Thanks for sharing!!!
Sean
Anyone have any data on conversion numbers on Pinterest traffic? My gut is it’s not serious traffic, it’s looky-loo…but maybe I’m wrong.
‘Fraid not. I’d be curious on conversion numbers, too.
Comscore does estimate that about 16% of online travel shoppers also visit Pinterest.
http://www.brafton.com/news/pinterest-is-key-for-travel-marketers
Really a great article, Sean. We have a 3* hotel in Lucca, Tuscany, and I’ve started using Pinterest since the beginning. Now we have 1100 followers that is not so bad for a little hotel like ours. We have created a sort of travel guide with pictures and videos about the city, the food, the events, etc. and I love the way people interact with us there.

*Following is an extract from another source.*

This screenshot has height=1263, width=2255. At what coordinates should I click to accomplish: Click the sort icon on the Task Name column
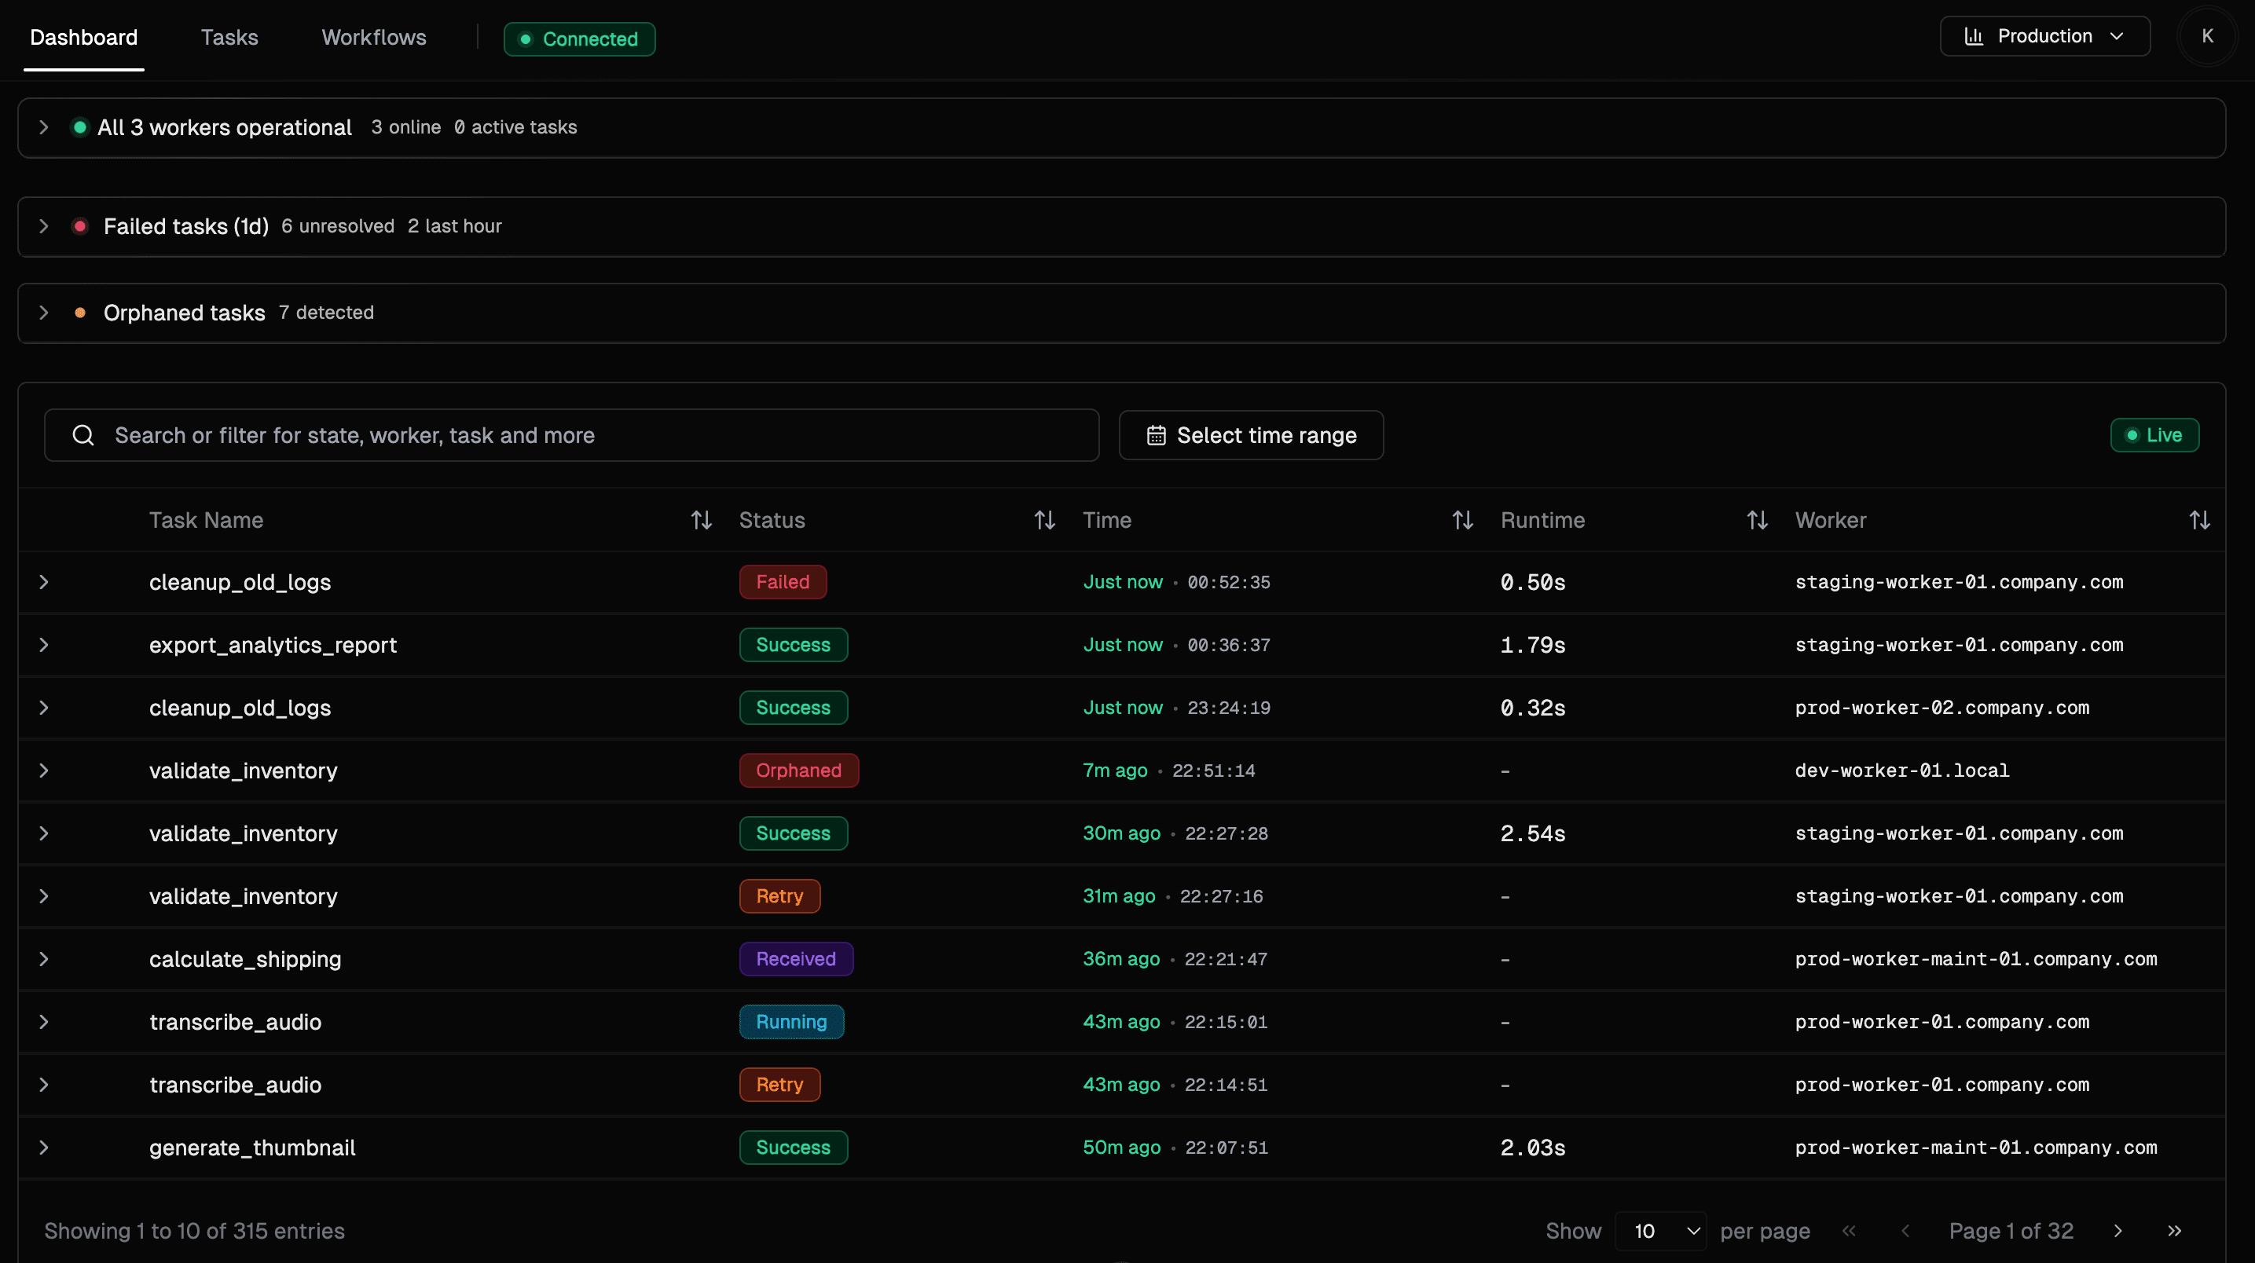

We have increased the traffic to our website.
http://pinterest.com/hoteluniverso/
Congratulations on seeing success from your strategy! Having 1,100 followers is great for a property of your size! It’s interesting that you can see you have increased traffic to your website by providing a helpful travel guide and inspiration source for the area.
Best,
Sean
This whole discussion around conversion numbers seems pointless to me. Try to ask your guests where they first heard about your destination or brand, or ask them what eventually made them book a trip: They probably can´t tell you. When planning your vacation there are so many touch points, that it´s impossible to distinguish which touch point lead to an actual conversion. For example I will spend some weeks in Jordan this summer and I happen to know exactly how I came up with that idea: I saw a picture of Petra at night in my Twitter feed two years ago. But I have no idea who posted that picture and how is a destination supposed to track this sort of conversion?
I would recommend that tourism marketers think of Social Media as a tool of inspiration and not necessarily conversion. Brand your pictures with your logo and make sure they link to a good landingpage, so potential customers connect a great landscape or beach with your brand in particular. That will make them come back to you for the actual booking, even if it´s in two years from now.
Great points, Carolin.
I think if brands own the rights to the images they use, they ought to add watermarks on them to drive the impression home — and not have competitors steal your hard work.
It’s a definite challenge trying to properly attribute what parts of the funnel deserve credit, rather than just focusing on the last click.
Best,
Sean
We ask our travel operators to supply pics that we can pin and further promote their products on our Pinterest.com/toptravelsights and we are quite pleased with our progress to date.